In the items below, reproduce verbatim the part that opens with the line containing "Given: Open the Coverage Owner dropdown" and closes with the line containing "This screenshot has width=860, height=514.". Include both of those lines.

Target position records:
::::::
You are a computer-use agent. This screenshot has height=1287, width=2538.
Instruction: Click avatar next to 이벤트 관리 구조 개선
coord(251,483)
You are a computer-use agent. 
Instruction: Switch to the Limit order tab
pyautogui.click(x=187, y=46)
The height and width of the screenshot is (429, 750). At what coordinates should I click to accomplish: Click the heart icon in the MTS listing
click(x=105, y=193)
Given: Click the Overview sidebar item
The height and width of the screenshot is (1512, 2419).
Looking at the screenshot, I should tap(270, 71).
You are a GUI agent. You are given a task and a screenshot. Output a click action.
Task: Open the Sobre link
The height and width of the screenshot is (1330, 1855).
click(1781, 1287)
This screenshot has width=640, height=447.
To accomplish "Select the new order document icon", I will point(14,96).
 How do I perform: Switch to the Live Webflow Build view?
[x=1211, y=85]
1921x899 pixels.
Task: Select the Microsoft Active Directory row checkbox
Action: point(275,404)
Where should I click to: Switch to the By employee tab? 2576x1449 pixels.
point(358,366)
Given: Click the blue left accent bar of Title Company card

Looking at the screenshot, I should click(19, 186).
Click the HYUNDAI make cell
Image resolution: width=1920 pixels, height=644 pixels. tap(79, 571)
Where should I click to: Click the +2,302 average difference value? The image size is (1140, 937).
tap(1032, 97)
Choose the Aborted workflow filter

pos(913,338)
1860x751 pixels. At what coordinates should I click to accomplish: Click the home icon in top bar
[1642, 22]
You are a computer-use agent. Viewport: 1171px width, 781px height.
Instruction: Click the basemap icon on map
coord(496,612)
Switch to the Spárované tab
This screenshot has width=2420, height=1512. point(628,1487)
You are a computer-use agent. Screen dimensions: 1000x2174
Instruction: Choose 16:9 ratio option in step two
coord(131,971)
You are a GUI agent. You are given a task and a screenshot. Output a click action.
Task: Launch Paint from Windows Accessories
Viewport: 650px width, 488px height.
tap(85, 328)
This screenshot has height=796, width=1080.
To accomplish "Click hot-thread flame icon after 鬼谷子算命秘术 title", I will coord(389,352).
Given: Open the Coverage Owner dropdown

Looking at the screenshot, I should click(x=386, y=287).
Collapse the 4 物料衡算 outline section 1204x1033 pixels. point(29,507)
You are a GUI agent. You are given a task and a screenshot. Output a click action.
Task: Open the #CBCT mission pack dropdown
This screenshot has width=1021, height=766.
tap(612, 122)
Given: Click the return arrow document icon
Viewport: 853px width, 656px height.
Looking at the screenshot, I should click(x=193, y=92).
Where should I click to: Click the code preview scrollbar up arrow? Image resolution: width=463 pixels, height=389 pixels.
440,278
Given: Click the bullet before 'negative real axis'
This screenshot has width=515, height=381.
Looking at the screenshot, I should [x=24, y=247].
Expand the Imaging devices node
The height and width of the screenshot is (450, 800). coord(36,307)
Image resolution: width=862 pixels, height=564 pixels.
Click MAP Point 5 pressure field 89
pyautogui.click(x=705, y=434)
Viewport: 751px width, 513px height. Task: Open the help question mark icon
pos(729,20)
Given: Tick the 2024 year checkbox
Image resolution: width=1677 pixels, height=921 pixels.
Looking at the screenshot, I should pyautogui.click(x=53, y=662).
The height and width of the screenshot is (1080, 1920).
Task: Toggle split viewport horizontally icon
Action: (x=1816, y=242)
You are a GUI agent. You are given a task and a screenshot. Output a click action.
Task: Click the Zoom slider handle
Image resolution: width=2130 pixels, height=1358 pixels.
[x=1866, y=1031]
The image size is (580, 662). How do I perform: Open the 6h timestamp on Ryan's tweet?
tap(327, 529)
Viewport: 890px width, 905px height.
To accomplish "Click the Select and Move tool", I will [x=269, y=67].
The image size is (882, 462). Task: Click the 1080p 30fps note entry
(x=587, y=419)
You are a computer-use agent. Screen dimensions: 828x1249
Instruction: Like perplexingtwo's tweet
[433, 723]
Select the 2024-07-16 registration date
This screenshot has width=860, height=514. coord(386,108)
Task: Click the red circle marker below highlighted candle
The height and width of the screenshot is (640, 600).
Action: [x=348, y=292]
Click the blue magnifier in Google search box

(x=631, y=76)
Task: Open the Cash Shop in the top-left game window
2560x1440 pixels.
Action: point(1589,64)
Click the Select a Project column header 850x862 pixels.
::::::
Worked solution:
Given: Open the Coverage Owner dropdown

Looking at the screenshot, I should click(x=386, y=287).
Collapse the 4 物料衡算 outline section 1204x1033 pixels. point(29,507)
You are a GUI agent. You are given a task and a screenshot. Output a click action.
Task: Open the #CBCT mission pack dropdown
This screenshot has width=1021, height=766.
tap(612, 122)
Given: Click the return arrow document icon
Viewport: 853px width, 656px height.
Looking at the screenshot, I should click(x=193, y=92).
Where should I click to: Click the code preview scrollbar up arrow? Image resolution: width=463 pixels, height=389 pixels.
440,278
Given: Click the bullet before 'negative real axis'
This screenshot has width=515, height=381.
Looking at the screenshot, I should [x=24, y=247].
Expand the Imaging devices node
The height and width of the screenshot is (450, 800). coord(36,307)
Image resolution: width=862 pixels, height=564 pixels.
Click MAP Point 5 pressure field 89
pyautogui.click(x=705, y=434)
Viewport: 751px width, 513px height. Task: Open the help question mark icon
pos(729,20)
Given: Tick the 2024 year checkbox
Image resolution: width=1677 pixels, height=921 pixels.
Looking at the screenshot, I should pyautogui.click(x=53, y=662).
The height and width of the screenshot is (1080, 1920).
Task: Toggle split viewport horizontally icon
Action: (x=1816, y=242)
You are a GUI agent. You are given a task and a screenshot. Output a click action.
Task: Click the Zoom slider handle
Image resolution: width=2130 pixels, height=1358 pixels.
[x=1866, y=1031]
The image size is (580, 662). How do I perform: Open the 6h timestamp on Ryan's tweet?
tap(327, 529)
Viewport: 890px width, 905px height.
To accomplish "Click the Select and Move tool", I will [x=269, y=67].
The image size is (882, 462). Task: Click the 1080p 30fps note entry
(x=587, y=419)
You are a computer-use agent. Screen dimensions: 828x1249
Instruction: Like perplexingtwo's tweet
[433, 723]
Select the 2024-07-16 registration date
This screenshot has width=860, height=514. coord(386,108)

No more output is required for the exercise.